Il significato politico e culturale dell’operazione
L’interesse del governo — non direttamente nel deal, ma nella questione del pluralismo e della tutela dell’informazione — non è passato inosservato. Alcuni partiti e personalità politiche hanno espresso preoccupazione: cedere un gruppo così rilevante a un soggetto con forti legami esteri — e implicazioni geopolitiche — può rappresentare un rischio per l’indipendenza dell’informazione.
Non è solo un affare economico: è un cambiamento di paradigma. Se la cessione dovesse andare in porto nei termini attuali, si getterebbero le basi per una nuova geografia mediatica in Italia. Una dove la proprietà estera, la ricerca del profitto e la centralizzazione industriale potrebbero prevalere su tradizioni editoriali, pluralismo e giornalismo territoriale.

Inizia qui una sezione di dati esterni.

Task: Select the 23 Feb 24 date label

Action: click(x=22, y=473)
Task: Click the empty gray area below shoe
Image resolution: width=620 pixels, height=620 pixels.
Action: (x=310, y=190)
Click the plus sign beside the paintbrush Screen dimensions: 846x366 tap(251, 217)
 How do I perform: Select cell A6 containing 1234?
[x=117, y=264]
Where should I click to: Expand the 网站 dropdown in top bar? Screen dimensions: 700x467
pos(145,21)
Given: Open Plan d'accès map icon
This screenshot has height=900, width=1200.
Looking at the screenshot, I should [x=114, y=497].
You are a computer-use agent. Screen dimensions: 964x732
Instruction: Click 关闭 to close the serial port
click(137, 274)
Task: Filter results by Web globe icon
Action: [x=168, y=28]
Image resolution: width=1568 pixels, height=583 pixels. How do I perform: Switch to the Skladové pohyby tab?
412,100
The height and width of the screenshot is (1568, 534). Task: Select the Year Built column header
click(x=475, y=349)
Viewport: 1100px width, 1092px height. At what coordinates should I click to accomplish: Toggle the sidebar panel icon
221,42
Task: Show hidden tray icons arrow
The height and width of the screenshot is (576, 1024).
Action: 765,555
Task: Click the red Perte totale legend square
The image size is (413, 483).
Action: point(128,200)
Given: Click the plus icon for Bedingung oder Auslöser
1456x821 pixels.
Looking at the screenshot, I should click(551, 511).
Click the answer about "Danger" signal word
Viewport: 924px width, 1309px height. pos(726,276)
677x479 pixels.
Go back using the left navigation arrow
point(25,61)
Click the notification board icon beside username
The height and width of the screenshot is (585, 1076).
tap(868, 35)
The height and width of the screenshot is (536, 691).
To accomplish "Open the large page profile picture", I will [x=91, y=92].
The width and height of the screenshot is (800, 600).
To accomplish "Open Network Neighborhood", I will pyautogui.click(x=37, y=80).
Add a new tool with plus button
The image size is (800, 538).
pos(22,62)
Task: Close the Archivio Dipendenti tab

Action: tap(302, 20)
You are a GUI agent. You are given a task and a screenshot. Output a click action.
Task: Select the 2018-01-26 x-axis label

La crisi dell’informazione nella nuova era
L’offerta di Kyriakou per GEDI non è solo un’operazione finanziaria: è un segnale. Un segnale che dice quanto sia fragile — e forse antiquato — il modello della grande editoria nazionale nel contesto digitale e globalizzato.
Se la cessione andrà in porto, sarà un punto di non ritorno per molti giornalisti, redazioni, per la storia di testate fondate come La Repubblica e La Stampa, e — in ultima istanza — per la pluralità dell’informazione in Italia.